1/2 frequency divider circuit, 78-83...Decoder, 8
4-89...Digital display. FIG. 6 shows another embodiment of the time standard circuit used in the electronic timepiece of the present invention. 90... Frequency dividing circuit with variable division ratio, 91...
...Memory circuit, 93...Division circuit, 94
・・・・・・Multiplication circuit.

Claims (1)

[Scope of Claims] 1. Standard signal generating means for generating a time standard signal of a constant period, frequency dividing means with a variable division ratio for dividing the time standard signal, counting means for counting the standard signal, and a constant time period.
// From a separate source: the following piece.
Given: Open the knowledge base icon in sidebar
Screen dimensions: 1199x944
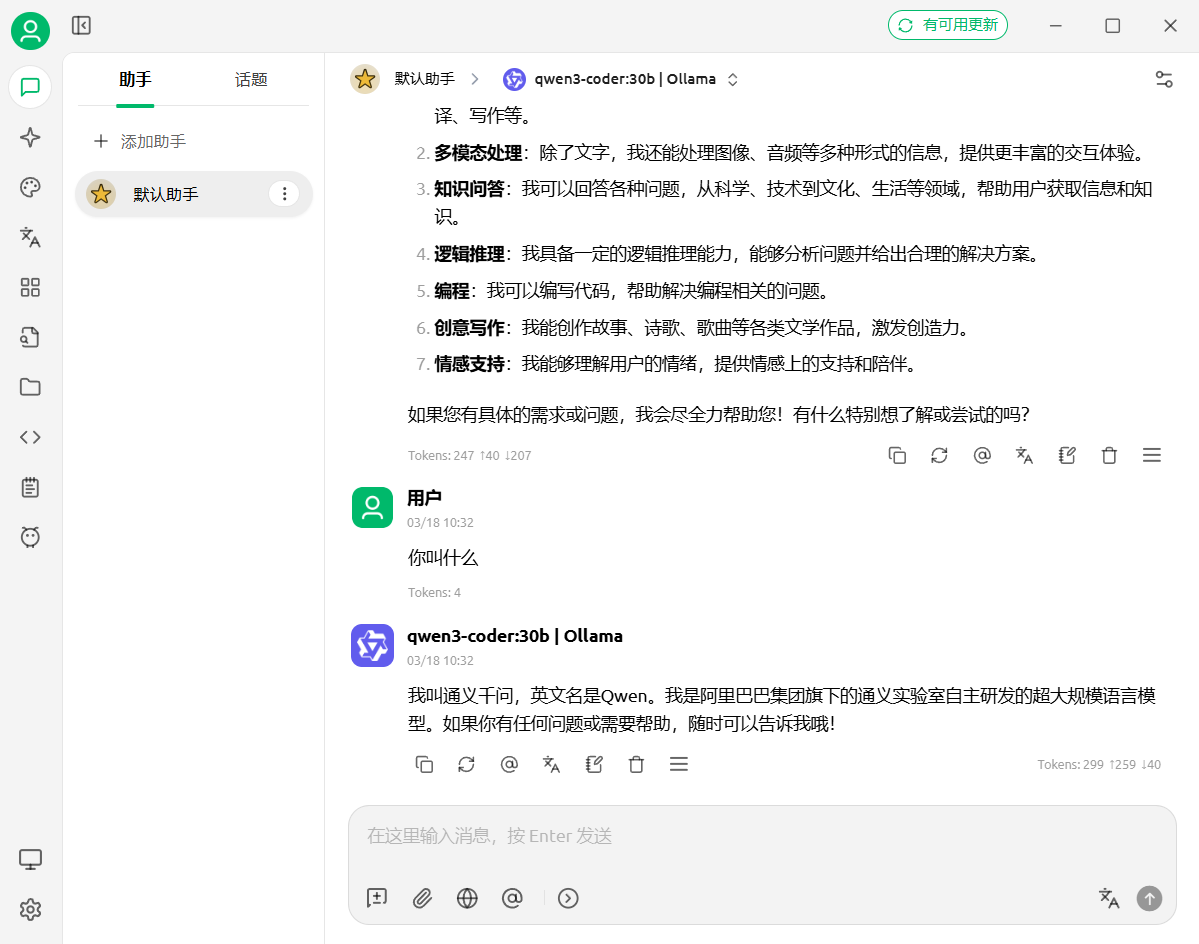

It is composed of an external operation switch for inputting the length of the pulse as information from the outside, a means for comparing the information of the certain period of time with the count contents of the counting means to calculate a slowing/slowing amount, a memory means for storing the slowing/slowing amount, and a display means. , the electronic timepiece is characterized in that the frequency division ratio is determined based on the speed and speed values stored in the memory means, and a prohibition gate is provided so that the external operation switch is effectively operated only at a predetermined time. . 2 Standard signal generation means for generating a time standard signal of a constant period; frequency dividing means for dividing this time standard signal with a variable division ratio; counting means for counting the standard signal; an external operation switch input as information; a means for comparing the information of the certain period of time with the count content of the counting means to calculate a slowing/slowing amount; a memory means for storing the slowing/slowing amount;
It is composed of a display means and a division means for dividing the contents of the counting means by the predetermined time, and a signal based on the value calculated by the division means is stored in the memory means, and a signal based on the value stored in the memory means is used. An electronic timepiece characterized in that the frequency division ratio is determined.